Недавно нанятый в гамбургском порту лекарь, без диплома, но с большой практикой, бывший санитар гамбургской лечебницы для жертв квартала красных фонарей, Исаак Фрейд, взялся за дело с огоньком, то есть предложил болящим прижечь в корабельной кузне поражённые члены, дабы остановить нагноение, которое, по его учёному мнению, долженствовало привести всенепременно к гангрене поражённого органа и его усекновению.
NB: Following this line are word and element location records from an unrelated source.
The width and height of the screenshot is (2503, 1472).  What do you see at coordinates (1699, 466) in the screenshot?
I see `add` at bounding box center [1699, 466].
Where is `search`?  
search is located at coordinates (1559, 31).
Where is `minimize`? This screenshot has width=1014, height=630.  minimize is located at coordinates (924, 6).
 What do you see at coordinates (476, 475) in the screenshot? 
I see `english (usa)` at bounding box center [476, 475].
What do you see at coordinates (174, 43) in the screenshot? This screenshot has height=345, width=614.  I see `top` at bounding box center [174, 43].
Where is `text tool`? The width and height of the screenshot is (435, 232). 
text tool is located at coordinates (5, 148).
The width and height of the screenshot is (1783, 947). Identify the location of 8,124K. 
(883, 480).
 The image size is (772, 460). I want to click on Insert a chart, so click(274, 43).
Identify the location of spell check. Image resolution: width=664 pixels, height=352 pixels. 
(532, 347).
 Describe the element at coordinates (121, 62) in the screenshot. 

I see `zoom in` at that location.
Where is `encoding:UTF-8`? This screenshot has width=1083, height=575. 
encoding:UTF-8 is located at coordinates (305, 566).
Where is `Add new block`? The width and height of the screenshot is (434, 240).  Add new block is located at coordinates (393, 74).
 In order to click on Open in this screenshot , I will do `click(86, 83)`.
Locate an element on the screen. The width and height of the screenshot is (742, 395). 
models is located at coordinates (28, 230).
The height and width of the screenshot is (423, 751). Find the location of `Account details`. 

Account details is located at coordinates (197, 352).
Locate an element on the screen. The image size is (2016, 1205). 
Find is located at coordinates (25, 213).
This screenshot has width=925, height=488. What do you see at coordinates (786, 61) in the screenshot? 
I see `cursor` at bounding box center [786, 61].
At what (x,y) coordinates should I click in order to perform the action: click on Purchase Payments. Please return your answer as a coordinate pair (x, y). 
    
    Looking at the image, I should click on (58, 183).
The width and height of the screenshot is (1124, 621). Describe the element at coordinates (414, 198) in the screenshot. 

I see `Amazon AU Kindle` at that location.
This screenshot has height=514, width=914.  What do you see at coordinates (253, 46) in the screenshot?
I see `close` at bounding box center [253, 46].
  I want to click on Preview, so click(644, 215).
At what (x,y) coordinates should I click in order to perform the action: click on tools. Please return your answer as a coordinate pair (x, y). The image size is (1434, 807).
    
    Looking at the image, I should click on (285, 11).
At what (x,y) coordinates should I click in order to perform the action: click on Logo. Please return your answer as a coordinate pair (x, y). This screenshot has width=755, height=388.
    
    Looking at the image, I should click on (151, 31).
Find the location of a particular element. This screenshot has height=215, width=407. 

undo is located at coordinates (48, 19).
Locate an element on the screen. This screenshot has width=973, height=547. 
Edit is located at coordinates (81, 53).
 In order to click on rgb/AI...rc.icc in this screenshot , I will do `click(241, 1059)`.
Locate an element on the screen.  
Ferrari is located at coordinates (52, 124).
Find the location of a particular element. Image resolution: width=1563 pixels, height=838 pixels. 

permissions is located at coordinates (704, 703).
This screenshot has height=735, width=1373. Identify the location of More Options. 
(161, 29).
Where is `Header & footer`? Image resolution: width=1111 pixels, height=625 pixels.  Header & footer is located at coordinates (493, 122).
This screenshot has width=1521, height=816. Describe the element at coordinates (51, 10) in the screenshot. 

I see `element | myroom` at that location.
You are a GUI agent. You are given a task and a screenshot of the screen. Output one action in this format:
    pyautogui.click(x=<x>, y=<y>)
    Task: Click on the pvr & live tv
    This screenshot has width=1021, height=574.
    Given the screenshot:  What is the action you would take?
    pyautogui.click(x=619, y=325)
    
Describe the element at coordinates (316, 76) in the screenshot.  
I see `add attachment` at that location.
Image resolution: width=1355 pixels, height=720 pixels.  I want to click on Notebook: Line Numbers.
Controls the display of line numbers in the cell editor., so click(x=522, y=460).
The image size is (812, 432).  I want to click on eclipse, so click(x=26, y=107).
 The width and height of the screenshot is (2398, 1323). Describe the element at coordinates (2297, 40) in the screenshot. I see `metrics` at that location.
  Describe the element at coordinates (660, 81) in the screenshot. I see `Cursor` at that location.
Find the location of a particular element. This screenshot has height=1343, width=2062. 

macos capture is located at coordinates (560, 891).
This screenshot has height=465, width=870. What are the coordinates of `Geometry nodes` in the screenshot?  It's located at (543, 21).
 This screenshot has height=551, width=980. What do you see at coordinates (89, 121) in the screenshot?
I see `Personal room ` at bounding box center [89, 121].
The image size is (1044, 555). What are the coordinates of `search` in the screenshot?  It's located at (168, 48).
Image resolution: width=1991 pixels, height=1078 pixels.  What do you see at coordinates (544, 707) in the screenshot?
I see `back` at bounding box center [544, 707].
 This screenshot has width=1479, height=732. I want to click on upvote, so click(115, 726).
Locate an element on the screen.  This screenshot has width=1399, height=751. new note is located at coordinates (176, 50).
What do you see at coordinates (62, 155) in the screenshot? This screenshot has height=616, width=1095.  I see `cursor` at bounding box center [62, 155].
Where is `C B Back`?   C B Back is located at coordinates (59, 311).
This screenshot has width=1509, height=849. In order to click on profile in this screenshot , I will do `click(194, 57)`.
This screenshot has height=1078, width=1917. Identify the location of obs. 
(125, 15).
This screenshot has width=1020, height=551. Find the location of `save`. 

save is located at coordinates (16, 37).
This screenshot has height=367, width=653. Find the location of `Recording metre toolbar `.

С предложением согласились лишь Капитан и Чтец, остальные же глухо взроптали и прислали Санитару Фрейду чёрную метку, на которой было написано: «Бей моэля!».
Про моэля команде рассказал корабельный кок Ганс Мордехай Штиль, утверждавший, что по вине оного моэля утратил пять шестых своей мужественности, а десять дюймов моэль оставил лишь для того, чтобы поиздеваться над несчастным.
Атмосфера на корабле сгустилась, да так, что Штиль вешал в ней свой секач для рубки мяса, а близнецы-испанцы, Хулио и Хуренито, вынесли всех святых. На всякий случай.